# Task requirements:
1 – Copy the passage of the LBDA history from "In the beginning…before" up to and including "to be done." verbatim.
2 – Answer these questions using the LBDA history:
(a) In what month and year was the Lewy Body Dementia Association incorporated?
(b) Who started the online Yahoo LBD caregiver support group?
(c) Which city was chosen as the national headquarters?
(Beginning of Given text)
In the beginning…before LBDA
THE UNKNOWN –
In 2002 my father was diagnosed with Lewy body disease (LBD) at the UC Davis Alzheimer’s Disease Center in Sacramento CA. We had no idea what LBD was at that time and there was little information available in those days to help us understand what was happening to my dad and how it differed from Alzheimer’s and other brain disorders. Most doctors, even his own well-known internist, had never heard of LBD, so for help I found an online Yahoo LBD caregiver support group with 200 members worldwide. This group, started in August 2000 by Anne Hilgeman, was where caregivers could find support and share their stories of incorrect diagnosis and medications often causing irreversible problems and even death among LBD patients. Families and caregivers typically felt helpless with no place to turn but to each other but they knew something had to be done.
THEN CAME LBDA –
With a feeling of urgency, and encouragement from the online support group, five of us joined together to work on forming an organization dedicated to LBD. With Peggy Smith (SC), Jim Whitworth (CA), Imelda Fagin (NY), and Betty Wittenberg (WA), we worked online and by phone finally incorporating the Lewy Body Dementia Association (LBDA) in July 2003. At our first meeting two other caregivers, Donna Rae (MI) and John Young (TX), joined the Board and by year end the LBDA was approved by the IRS and registered in all 50 states as a charitable organization. In 2004 Lynn Whitman (AZ) and Sandy Shelton (OH) joined the Board. We published the first LBD information pamphlet, a toll-free hotline was initiated, and five world renowned LBD research scientists agreed to form the Association’s LBD Scientific Advisory Council. In 2005 Micki Horst (MI) and Angela Taylor (PA) joined the Board and then LBDA received a generous unexpected grant from the Harry Mangurian Foundation. By the end of 2005 Carol Caughran (FL) had started the first local LBDA caregivers support group and the organization had chosen Atlanta GA as the national headquarters.
MY DAD –
My father, Herb Whitehead (2002-2005), watched the organization grow and was proud of the caregivers and what was accomplished. He always told me to tell other people with LBD and their caregivers that they should, “…expect the unexpected when dealing with LBD.” We had all learned that because of the many varied potential symptoms and syndromes possible with LBD there was no way to predict the future. He was also fond of saying, “You find out what’s wrong, then you do the best you can with what you’ve got left.” And he did.
It’s been over five years since Daddy passed and looking back I think the most important thing I learned about him during his struggle with LBD was his strength and bravery. It is a lesson I will take with me when it’s my turn.
(End of Given text)
(Beginning of Data extracts)
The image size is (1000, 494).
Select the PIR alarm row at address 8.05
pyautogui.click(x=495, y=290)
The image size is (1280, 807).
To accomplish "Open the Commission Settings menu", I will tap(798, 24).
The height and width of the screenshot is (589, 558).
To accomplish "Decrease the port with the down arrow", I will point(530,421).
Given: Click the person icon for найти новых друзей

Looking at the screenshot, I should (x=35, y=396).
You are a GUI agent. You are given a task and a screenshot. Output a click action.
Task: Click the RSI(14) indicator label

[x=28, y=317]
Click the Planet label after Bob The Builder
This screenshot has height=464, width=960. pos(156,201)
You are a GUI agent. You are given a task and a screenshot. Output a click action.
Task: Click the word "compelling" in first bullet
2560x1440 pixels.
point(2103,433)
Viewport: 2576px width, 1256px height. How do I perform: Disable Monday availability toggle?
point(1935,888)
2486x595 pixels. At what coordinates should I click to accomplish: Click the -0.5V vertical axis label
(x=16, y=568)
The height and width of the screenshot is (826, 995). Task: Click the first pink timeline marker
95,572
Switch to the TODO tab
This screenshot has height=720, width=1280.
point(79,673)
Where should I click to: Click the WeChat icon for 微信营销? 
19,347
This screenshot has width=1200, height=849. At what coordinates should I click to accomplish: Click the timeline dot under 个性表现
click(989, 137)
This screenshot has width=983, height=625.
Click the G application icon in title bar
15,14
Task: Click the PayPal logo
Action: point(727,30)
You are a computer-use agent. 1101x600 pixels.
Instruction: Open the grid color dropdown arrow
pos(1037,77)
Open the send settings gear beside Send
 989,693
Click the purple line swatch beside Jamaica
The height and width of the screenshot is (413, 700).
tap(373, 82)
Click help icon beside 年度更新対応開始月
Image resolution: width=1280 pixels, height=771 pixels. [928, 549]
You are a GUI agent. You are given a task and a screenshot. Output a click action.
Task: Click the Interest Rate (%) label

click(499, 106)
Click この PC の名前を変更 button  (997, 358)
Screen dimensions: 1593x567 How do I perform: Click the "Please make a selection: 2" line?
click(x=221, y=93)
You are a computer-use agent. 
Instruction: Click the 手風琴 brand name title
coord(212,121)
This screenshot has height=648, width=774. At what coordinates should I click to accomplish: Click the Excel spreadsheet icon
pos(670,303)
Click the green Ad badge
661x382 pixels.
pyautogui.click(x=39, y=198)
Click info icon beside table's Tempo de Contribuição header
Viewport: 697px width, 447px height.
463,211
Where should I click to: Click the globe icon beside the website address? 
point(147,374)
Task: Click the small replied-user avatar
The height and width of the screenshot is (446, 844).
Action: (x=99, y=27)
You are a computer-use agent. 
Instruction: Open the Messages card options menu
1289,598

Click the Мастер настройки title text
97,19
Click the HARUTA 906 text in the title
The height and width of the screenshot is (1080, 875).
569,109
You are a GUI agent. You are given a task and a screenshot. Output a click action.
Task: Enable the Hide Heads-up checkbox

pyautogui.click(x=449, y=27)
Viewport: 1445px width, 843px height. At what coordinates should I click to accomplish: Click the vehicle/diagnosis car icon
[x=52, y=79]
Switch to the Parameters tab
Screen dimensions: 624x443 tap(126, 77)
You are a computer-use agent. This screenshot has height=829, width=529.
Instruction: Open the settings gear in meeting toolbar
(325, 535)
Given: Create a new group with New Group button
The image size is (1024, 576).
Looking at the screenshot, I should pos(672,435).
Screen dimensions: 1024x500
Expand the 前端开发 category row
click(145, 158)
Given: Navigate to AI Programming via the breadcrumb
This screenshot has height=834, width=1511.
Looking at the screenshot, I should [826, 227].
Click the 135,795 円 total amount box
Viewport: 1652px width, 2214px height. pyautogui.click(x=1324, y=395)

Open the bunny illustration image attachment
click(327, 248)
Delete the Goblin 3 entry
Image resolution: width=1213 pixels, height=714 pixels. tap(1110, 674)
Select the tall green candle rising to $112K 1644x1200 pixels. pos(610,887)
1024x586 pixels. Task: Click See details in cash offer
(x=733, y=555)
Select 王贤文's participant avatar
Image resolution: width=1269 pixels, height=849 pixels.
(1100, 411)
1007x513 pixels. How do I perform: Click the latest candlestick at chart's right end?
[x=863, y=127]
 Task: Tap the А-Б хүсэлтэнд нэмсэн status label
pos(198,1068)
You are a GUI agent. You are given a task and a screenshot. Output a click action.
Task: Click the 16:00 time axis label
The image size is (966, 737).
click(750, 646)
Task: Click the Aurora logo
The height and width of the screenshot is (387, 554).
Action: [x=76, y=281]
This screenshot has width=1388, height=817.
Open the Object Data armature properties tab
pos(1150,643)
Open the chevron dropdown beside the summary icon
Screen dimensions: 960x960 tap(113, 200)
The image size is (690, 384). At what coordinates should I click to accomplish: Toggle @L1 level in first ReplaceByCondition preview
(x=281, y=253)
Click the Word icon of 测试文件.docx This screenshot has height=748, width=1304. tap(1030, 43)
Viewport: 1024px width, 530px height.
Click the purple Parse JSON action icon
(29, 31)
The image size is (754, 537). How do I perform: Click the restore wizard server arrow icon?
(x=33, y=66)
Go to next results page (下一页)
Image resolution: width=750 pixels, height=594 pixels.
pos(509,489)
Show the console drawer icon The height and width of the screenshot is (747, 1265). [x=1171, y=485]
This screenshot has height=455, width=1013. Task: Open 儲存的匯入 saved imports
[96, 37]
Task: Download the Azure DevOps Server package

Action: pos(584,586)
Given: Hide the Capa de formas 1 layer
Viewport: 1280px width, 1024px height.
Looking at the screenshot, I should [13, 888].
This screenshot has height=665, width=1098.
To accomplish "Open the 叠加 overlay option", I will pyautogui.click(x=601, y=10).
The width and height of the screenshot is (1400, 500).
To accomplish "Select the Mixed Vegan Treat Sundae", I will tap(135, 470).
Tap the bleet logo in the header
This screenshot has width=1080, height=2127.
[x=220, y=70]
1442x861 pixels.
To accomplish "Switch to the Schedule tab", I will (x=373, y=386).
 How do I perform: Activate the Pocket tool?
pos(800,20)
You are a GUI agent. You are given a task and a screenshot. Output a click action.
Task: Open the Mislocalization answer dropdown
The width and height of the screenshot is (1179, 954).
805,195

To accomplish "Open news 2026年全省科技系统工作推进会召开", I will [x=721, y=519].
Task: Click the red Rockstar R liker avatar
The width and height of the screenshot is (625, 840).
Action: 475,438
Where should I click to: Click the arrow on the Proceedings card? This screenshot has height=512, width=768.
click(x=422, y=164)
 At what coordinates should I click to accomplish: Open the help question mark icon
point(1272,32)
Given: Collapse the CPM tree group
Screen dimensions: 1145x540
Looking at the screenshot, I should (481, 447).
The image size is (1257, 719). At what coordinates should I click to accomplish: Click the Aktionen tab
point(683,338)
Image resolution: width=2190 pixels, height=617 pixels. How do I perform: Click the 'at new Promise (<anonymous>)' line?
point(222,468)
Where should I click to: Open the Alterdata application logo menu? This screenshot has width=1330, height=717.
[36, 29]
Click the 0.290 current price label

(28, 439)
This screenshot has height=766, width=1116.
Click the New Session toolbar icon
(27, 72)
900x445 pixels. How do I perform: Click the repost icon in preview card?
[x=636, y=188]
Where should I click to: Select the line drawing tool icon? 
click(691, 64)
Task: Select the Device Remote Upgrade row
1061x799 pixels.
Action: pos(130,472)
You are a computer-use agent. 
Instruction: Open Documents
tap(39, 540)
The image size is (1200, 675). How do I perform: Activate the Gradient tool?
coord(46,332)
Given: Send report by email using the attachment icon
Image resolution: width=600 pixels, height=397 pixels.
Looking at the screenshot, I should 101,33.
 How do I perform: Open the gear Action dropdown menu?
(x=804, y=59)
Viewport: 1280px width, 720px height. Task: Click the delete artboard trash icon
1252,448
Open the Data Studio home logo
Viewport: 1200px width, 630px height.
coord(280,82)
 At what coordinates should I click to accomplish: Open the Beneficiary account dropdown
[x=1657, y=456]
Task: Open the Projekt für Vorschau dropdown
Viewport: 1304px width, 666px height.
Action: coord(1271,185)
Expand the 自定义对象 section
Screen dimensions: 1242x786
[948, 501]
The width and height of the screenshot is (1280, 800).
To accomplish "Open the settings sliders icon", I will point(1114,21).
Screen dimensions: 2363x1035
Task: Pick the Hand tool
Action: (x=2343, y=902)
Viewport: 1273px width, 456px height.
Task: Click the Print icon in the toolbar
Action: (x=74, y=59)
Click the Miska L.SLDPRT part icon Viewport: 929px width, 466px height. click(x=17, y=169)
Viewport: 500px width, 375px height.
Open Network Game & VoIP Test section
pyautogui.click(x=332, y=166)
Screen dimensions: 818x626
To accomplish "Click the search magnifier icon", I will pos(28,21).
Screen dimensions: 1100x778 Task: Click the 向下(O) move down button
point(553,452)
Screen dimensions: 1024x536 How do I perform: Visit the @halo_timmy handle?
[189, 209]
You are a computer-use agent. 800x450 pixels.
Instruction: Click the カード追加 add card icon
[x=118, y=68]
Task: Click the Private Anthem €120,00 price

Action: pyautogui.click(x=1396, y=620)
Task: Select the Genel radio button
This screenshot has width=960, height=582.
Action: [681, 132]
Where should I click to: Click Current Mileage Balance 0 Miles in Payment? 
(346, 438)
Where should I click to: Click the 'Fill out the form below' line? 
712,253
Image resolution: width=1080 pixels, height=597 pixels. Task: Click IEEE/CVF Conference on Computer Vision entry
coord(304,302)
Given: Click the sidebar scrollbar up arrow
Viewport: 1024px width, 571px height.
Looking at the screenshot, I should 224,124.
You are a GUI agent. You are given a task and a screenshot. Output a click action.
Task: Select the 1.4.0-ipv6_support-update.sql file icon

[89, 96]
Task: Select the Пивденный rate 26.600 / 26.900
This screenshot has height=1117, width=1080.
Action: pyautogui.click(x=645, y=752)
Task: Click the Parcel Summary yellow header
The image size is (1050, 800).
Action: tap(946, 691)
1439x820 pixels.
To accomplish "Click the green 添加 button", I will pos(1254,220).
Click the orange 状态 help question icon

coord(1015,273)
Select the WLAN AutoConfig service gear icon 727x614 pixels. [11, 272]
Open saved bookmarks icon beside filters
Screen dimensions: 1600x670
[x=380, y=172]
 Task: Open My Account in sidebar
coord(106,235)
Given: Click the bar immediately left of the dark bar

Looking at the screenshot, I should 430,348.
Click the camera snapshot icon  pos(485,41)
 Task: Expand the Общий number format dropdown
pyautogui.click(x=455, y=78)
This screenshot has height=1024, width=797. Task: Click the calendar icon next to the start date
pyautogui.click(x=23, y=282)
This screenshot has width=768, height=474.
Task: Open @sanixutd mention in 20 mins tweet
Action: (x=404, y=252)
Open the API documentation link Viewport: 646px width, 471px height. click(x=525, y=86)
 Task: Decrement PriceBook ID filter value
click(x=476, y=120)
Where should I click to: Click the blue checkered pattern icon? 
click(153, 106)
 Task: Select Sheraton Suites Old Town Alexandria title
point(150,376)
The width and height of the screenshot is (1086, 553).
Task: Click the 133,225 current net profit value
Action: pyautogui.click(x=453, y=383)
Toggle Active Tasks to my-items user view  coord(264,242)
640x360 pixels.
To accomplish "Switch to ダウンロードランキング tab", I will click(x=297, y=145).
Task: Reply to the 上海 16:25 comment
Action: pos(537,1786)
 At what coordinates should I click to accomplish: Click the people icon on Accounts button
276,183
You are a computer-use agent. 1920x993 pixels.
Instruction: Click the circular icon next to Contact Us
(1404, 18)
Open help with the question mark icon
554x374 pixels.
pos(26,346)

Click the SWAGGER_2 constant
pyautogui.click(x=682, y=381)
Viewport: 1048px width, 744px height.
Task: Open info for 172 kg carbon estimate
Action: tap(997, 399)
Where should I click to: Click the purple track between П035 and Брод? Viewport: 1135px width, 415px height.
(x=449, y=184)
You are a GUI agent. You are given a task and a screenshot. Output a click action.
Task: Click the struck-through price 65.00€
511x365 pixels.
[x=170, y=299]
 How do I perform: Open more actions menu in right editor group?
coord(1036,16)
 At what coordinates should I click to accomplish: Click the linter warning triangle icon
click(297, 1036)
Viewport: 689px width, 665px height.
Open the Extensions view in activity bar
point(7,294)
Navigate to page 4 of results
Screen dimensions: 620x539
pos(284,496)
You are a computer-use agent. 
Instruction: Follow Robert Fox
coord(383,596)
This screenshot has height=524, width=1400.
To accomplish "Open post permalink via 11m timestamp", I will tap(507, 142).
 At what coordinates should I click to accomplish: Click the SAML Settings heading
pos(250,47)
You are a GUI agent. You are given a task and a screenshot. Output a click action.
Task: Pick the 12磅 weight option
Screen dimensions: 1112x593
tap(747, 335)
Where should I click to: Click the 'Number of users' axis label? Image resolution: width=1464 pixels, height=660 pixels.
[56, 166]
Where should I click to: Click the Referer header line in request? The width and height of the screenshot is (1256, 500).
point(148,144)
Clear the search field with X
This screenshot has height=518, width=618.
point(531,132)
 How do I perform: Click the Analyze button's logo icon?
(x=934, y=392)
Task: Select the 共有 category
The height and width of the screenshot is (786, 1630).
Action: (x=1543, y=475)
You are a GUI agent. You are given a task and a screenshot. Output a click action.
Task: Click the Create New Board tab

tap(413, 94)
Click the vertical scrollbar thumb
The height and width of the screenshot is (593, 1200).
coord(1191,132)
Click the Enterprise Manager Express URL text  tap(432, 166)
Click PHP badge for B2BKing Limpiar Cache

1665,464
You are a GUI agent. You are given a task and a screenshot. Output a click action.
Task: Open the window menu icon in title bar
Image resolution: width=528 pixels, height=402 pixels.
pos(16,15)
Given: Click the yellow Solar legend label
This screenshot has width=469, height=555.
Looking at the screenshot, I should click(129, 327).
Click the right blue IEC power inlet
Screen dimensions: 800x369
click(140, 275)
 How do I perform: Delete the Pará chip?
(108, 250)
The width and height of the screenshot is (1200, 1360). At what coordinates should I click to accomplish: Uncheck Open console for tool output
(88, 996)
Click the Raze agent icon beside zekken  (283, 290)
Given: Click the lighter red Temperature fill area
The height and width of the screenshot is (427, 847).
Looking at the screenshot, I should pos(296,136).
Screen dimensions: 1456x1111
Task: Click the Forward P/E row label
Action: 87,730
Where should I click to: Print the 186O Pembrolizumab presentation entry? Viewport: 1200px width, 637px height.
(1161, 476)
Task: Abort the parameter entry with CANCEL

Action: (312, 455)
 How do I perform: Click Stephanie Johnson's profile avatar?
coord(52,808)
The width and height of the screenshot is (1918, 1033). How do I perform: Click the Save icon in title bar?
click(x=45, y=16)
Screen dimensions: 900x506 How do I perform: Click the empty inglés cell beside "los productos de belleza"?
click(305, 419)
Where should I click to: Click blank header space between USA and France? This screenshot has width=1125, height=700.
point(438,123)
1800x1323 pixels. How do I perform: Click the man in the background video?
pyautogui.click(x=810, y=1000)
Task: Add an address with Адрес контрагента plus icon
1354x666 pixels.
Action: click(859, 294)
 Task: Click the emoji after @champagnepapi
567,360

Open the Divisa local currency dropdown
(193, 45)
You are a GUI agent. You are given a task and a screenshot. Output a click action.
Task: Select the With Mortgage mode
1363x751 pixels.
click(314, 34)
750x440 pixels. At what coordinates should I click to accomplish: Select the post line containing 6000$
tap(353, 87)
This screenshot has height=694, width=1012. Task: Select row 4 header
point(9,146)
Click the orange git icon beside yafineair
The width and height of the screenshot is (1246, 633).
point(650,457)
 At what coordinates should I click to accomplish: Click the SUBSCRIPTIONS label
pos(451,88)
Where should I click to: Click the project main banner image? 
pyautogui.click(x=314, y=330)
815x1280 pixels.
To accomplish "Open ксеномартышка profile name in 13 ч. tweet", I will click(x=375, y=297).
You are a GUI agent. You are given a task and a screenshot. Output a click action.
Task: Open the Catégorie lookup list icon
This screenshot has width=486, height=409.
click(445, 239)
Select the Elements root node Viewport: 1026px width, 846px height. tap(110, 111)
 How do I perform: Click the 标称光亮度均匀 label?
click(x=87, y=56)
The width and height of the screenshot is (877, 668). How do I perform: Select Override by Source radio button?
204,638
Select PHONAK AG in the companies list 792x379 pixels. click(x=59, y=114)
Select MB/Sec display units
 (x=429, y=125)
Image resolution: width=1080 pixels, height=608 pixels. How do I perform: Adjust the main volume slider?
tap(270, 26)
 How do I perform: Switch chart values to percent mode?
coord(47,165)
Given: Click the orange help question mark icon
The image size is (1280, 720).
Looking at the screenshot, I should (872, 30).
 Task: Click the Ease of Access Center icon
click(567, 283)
(End of Data extracts)
# Answers to each task:
1 –
In the beginning…before LBDA
THE UNKNOWN –
In 2002 my father was diagnosed with Lewy body disease (LBD) at the UC Davis Alzheimer’s Disease Center in Sacramento CA. We had no idea what LBD was at that time and there was little information available in those days to help us understand what was happening to my dad and how it differed from Alzheimer’s and other brain disorders. Most doctors, even his own well-known internist, had never heard of LBD, so for help I found an online Yahoo LBD caregiver support group with 200 members worldwide. This group, started in August 2000 by Anne Hilgeman, was where caregivers could find support and share their stories of incorrect diagnosis and medications often causing irreversible problems and even death among LBD patients. Families and caregivers typically felt helpless with no place to turn but to each other but they knew something had to be done.

2 –
(a) July 2003
(b) Anne Hilgeman
(c) Atlanta GA